Rapscallion has been 7.4 miles away since July 7th? Come again? Understanding how a brand new restaurant, from chef Nathan Tate of Boulevardier, came into the lives of the living without having a clue is as sad as saying goodbye to my two Chihuahuas forever. Finding out was an accidental gift from the internet yesterday. All of this knowledge occurred exactly 29 minutes before Rapscallion’s doors opened.
After pretending no one would mind that I hadn’t showered, I sped down the street listening to every direction Waze decided to give. There it was– right beside Trader Joe’s. Google let me know Rapscallion opens their doors at 4:30pm, but does not serve dinner until 5:30pm. Since reservations seem annoyingly important around Dallas, this was all great news. Grabbing a seat at the bar for dinner was a slam dunk.
Could there be a person smart enough to automatically know the definition of— Rapscallion? No one around here knew, so asking the internet was the only option. After a full-blown definition investigation, it became clear that rapscallion has nothing to do with scallions. I’m not sure I believe Merriam Webster’s definition because chef Nathan is way too cool to occupy a run-down waterfront or hide someone’s shoes. He does not have time for these things due to tons of responsibility that comes with running kitchens all over the place.
: rascal, ne’er-do-well
Examples of RAPSCALLION
- <the city’s run-down waterfront was occupied mostly by disreputable places frequented by drunkards and rapscallions>
- <that little rapscallion kept hiding my shoes and making me go look for them>
The first moment I needed to calm down came as I began taking pictures of pineapples. These pineapples were a part of some drink process that I’m unaware of. They were so pretty I could have eaten them all as an appetizer, but knew this would be frowned upon by every bartender working.
Another example of knowing for a fact that I should probably walk back to my car and go home happened when I posted four Instagram pictures in a row, including a salt & pepper picture, as well as water. This behavior calls for at least six people unfollowing my account immediately. People who post too many Instagram pictures at once are breaking the #1 Instagram rule that I learned the hard way. A salt & pepper picture might be grounds for account deletion.
The bartender soon told me it was OK to order from the far left side of the menu, which is thirty minutes earlier than being able to order from the middle or right side of the menu. Starters and snacks are to the left which include oysters, coriander cured yellowtail, pickled Gulf shrimp, dry aged ribeye carpaccio, pork belly cracklins, fried pickles, and spiced sweet potato chips, to name a slew.

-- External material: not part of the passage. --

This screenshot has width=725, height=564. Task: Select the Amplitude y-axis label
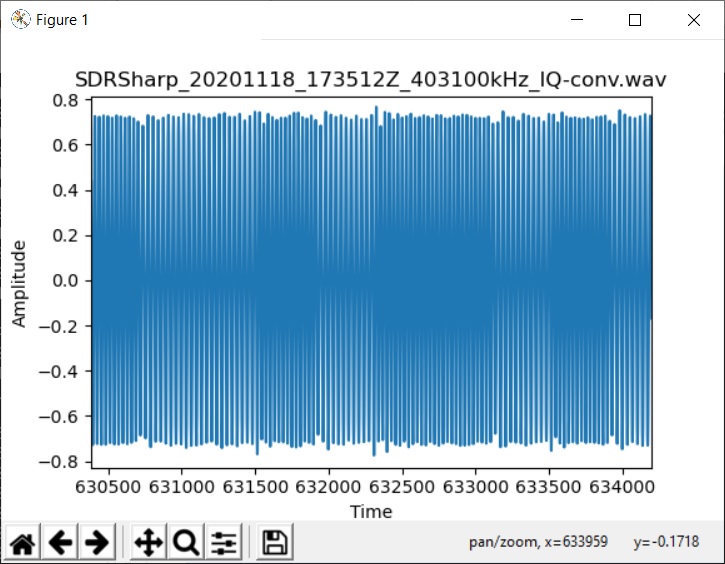click(x=19, y=283)
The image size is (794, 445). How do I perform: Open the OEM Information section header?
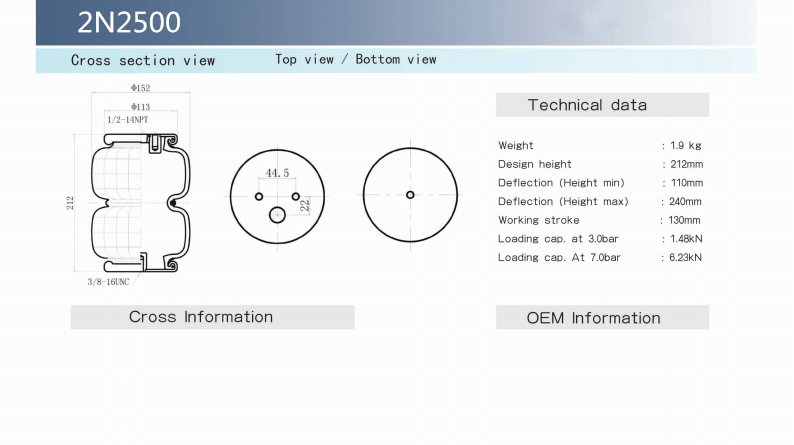pos(593,318)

All I could think about was the grilled cauliflower steak in the middle of the menu. There’s a similar cauliflower dish from Dish that makes life worth living again. I’m almost too hyper to write. If no one had looked I would have licked the plate yesterday. This would have embarrassed someone, somewhere, but I was alone. Being alone means pretending unpleasant things never happened when necessary.
Rapscallion’s mac & cheese is not messing around with anyone. This particular mac & cheese is BETTER than the mac & cheese Hibiscus used to have on their menu and the mac & cheese at Hibiscus was the best I’d ever had in Dallas. Saying the best is annoying because no one should ever say something is the best if they are going to say it again about the same kind of food five minutes later. This is different.
The mac & cheese arrived in a skillet with hot cheese bubbles here and there. It was almost too much to take after the grilled cauliflower steak. This Guinness Book of World Record worthy mac & cheese has creole cream cheese included as an ingredient. Seriously! Wow. Just wow.
Crawfish hush puppies helped me calm down because I don’t get into crawfish at all. They were served with comeback sauce. This comeback sauce tasted like remoulade with a kick. I have no idea what it really was, but that’s just what my tongue told me during dipping. Crawfish people are surely going to enjoy this appetizer.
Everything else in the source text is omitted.